REQUIREMENTS: From the serving configuration guide below, copy the passage starting with "(简体中文|English)" and going on through "with user-defined configuration.".

EXCERPT PROVIDED:
Skip to content

Latest commit

 

History

History
572 lines (460 loc) · 20.7 KB

Serving_Configure_EN.md

File metadata and controls

572 lines (460 loc) · 20.7 KB

Serving Configuration & Startup Params

(简体中文|English)

Overview

This guide focuses on Paddle C++ Serving and Python Pipeline configuration:

  • Model Configuration: Auto generated when converting model. Specify model input/output.
  • C++ Serving: High-performance scenarios. Specify how to start quickly and start with user-defined configuration.
  • Python Pipeline: Multiple model combined scenarios.

Model Configuration

The model configuration is generated by converting PaddleServing model and named serving_client_conf.prototxt/serving_server_conf.prototxt. It specifies the info of input/output so that users can fill parameters easily. The model configuration file should not be modified. See the Saving guide for model converting. The model configuration file provided must be a core/configure/proto/general_model_config.proto.

Example:

feed_var {
  name: "x"
  alias_name: "x"
  is_lod_tensor: false
  feed_type: 1
  shape: 13
}
fetch_var {
  name: "concat_1.tmp_0"
  alias_name: "concat_1.tmp_0"
  is_lod_tensor: false
  fetch_type: 1
  shape: 3
  shape: 640
  shape: 640
}
  • feed_var:model input
  • fetch_var:model output
  • name:node name
  • alias_name:alias name
  • is_lod_tensor:lod tensor, ref to Lod Introduction
  • feed_type/fetch_type:data type
feed_type 类型
0 INT64
1 FLOAT32
2 INT32
3 FP64
4 INT16
5 FP16
6 BF16
7 UINT8
8 INT8
20 STRING
  • shape:tensor shape

C++ Serving

1. Quick start and stop

The easiest way to start c++ serving is to provide the --model and --port flags.

Example starting c++ serving:

python3 -m paddle_serving_server.serve --model serving_model --port 9393

This command will generate the server configuration files as workdir_9393:

workdir_9393
├── general_infer_0
│   ├── fluid_time_file
│   ├── general_model.prototxt
│   └── model_toolkit.prototxt
├── infer_service.prototxt
├── resource.prototxt
└── workflow.prototxt

More flags:

Argument Type Default Description
--thread int 2 Number of brpc service thread
--runtime_thread_num int[] 0 Thread Number for each model in asynchronous mode
--batch_infer_size int[] 32 Batch Number for each model in asynchronous mode
--gpu_ids str[] "-1" Gpu card id for each model
--port int 9292 Exposed port of current service to users
--model str[] "" Path of paddle model directory to be served
--mem_optim_off - - Disable memory / graphic memory optimization
--ir_optim bool False Enable analysis and optimization of calculation graph
--use_mkl (Only for cpu version) - - Run inference with MKL. Need open with ir_optim.
--use_trt (Only for trt version) - - Run inference with TensorRT. Need open with ir_optim.
--use_lite (Only for Intel x86 CPU or ARM CPU) - - Run PaddleLite inference. Need open with ir_optim.
--use_xpu - - Run PaddleLite inference with Baidu Kunlun XPU. Need open with ir_optim.

PROVIDED MATERIAL:
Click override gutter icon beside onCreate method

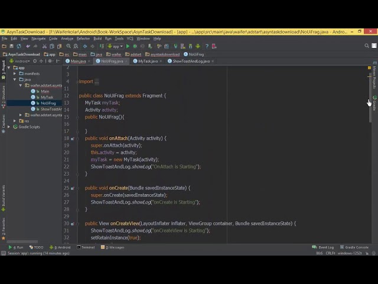(x=73, y=188)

ANSWER TO THIS EXERCISE:
(简体中文|English)

Overview

This guide focuses on Paddle C++ Serving and Python Pipeline configuration:

  • Model Configuration: Auto generated when converting model. Specify model input/output.
  • C++ Serving: High-performance scenarios. Specify how to start quickly and start with user-defined configuration.